Inside?  Well inside, I was jumping up and down.  I couldn't wait to hold those babies, whisper and sing to them, talk and encourage smiles and gurgles from them.  My girls and I waved as the parents left for their evening of celebration with a family member.  Then I shut the door and embraced my role of fairy godmother, rejoicing in merry-making of my own.  I talked my daughters through the care of these little ones, seeking to inspire and encourage the love of children in them.  I changed diapers, fed bottles, rocked babies (oh, what pleasure there is in a rocking chair!), soothed them, read stories, sang songs, and relished the joy of this task.   It was a triple gift - for my friend a night away, for my daughters an opportunity to experience babysitting, and for me... well, I think I received more out of the evening than anyone else, and as we drove home I sighed happily in deep contentment, expressing quiet thanks in my heart.

Great opportunities to help others seldom come, but small ones surround us daily. ~Sally Koch~


Tuesday, February 1, 2011

Please Stop and Think

One of my goals for this year is to attend a writing seminar.  The other day I was browsing for possibilities and came across a blog called She Speaks.  This was one of those fortuitous stumbles, the kind where you read in black and white something that you just knew was true, but the whole world seems to be ignoring it and so it almost seems like its not true.  Like this one. I mean, didn't we all have the common sense to know this before the U.S. Surgeon General came out and announced it?

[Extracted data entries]
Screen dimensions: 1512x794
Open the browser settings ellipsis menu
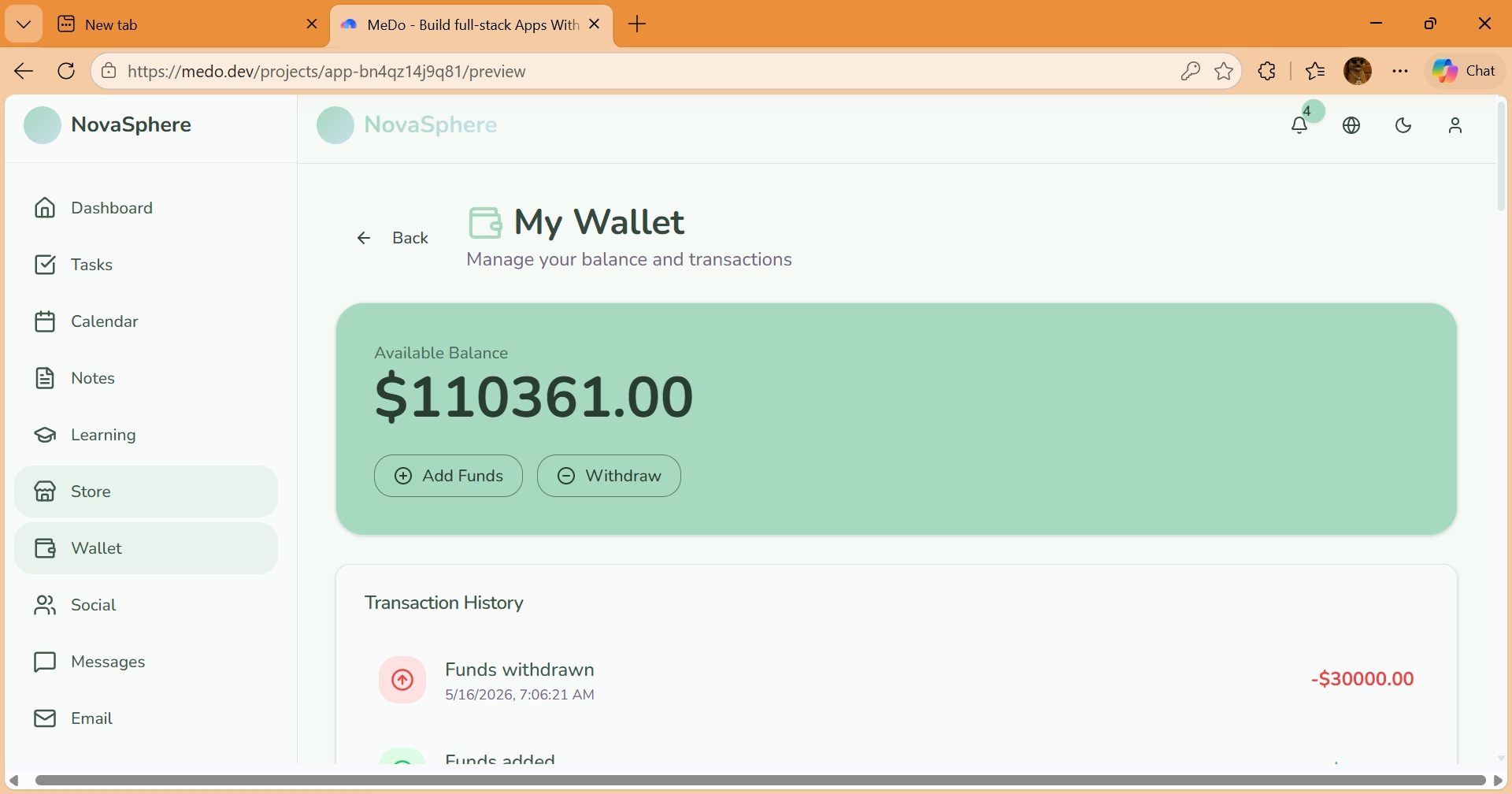click(1400, 71)
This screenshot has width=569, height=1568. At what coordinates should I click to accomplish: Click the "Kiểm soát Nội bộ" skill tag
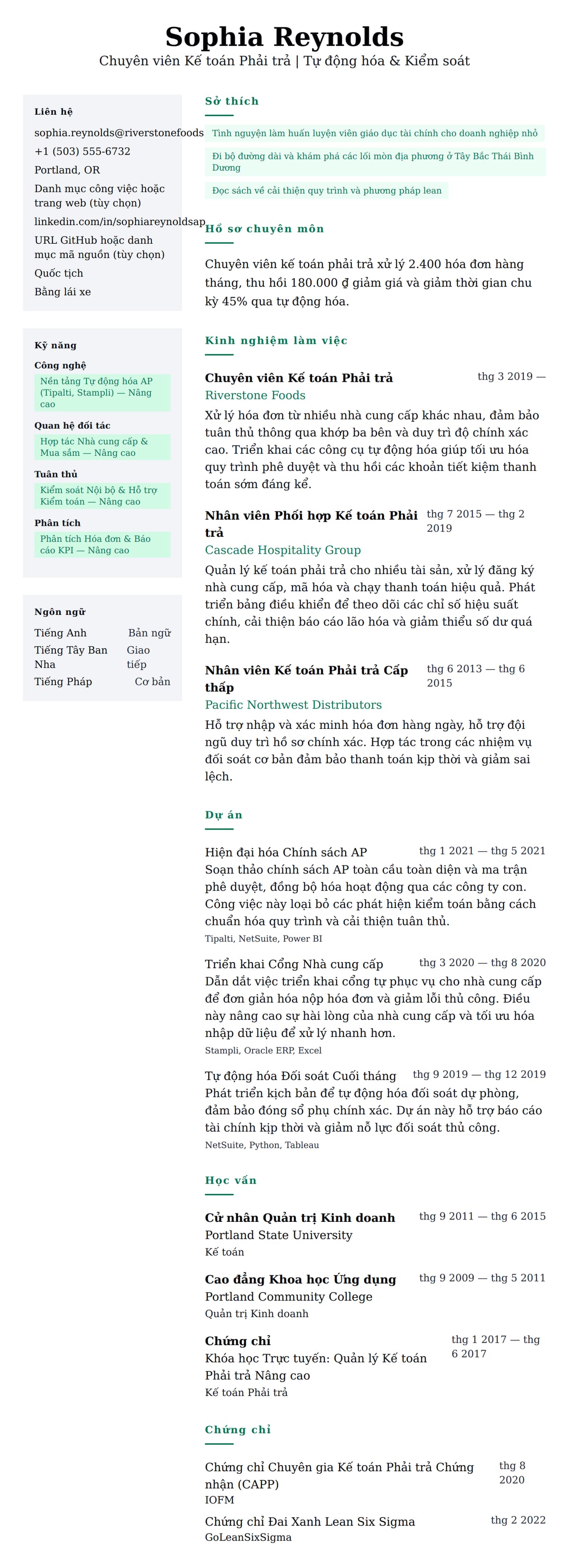point(101,496)
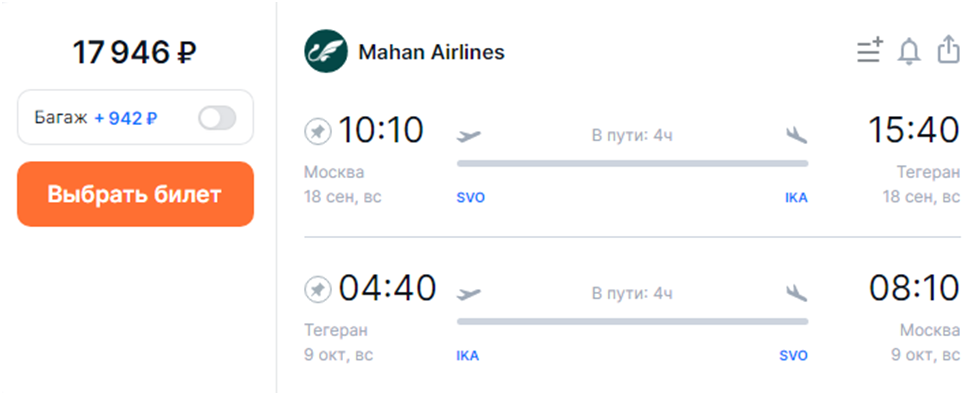Click landing plane icon on return flight
978x395 pixels.
[x=796, y=293]
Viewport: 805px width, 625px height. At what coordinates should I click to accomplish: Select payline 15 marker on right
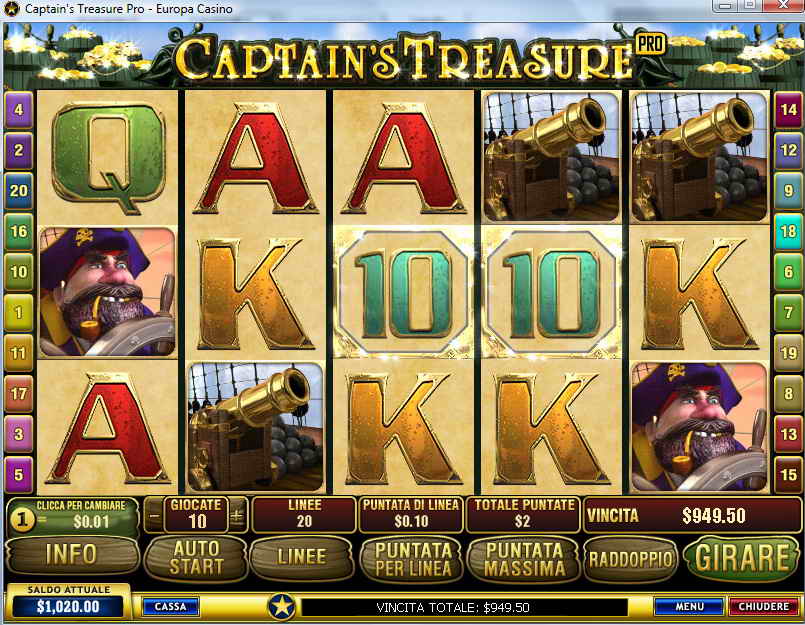(788, 474)
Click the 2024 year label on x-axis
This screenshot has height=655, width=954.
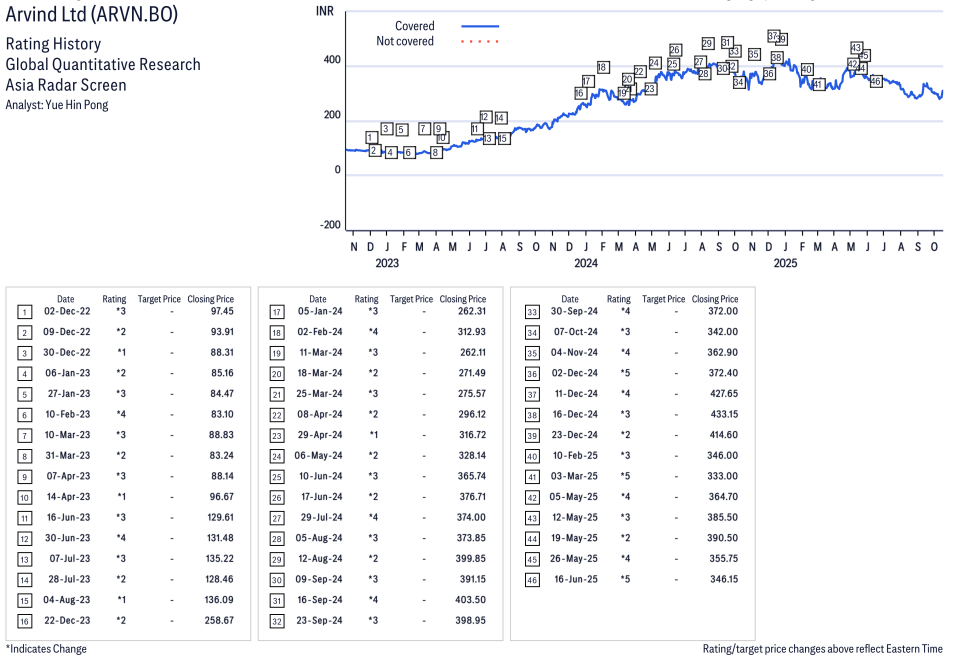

• **WORK REQUIRED**:
Print the blog excerpt word for word from "Tuesday, February 1, 2011" to "and announced it?". The records are separate material and have no connection to the blog excerpt.

• **EXERCISE ANSWER**:
Tuesday, February 1, 2011

Please Stop and Think

One of my goals for this year is to attend a writing seminar.  The other day I was browsing for possibilities and came across a blog called She Speaks.  This was one of those fortuitous stumbles, the kind where you read in black and white something that you just knew was true, but the whole world seems to be ignoring it and so it almost seems like its not true.  Like this one. I mean, didn't we all have the common sense to know this before the U.S. Surgeon General came out and announced it?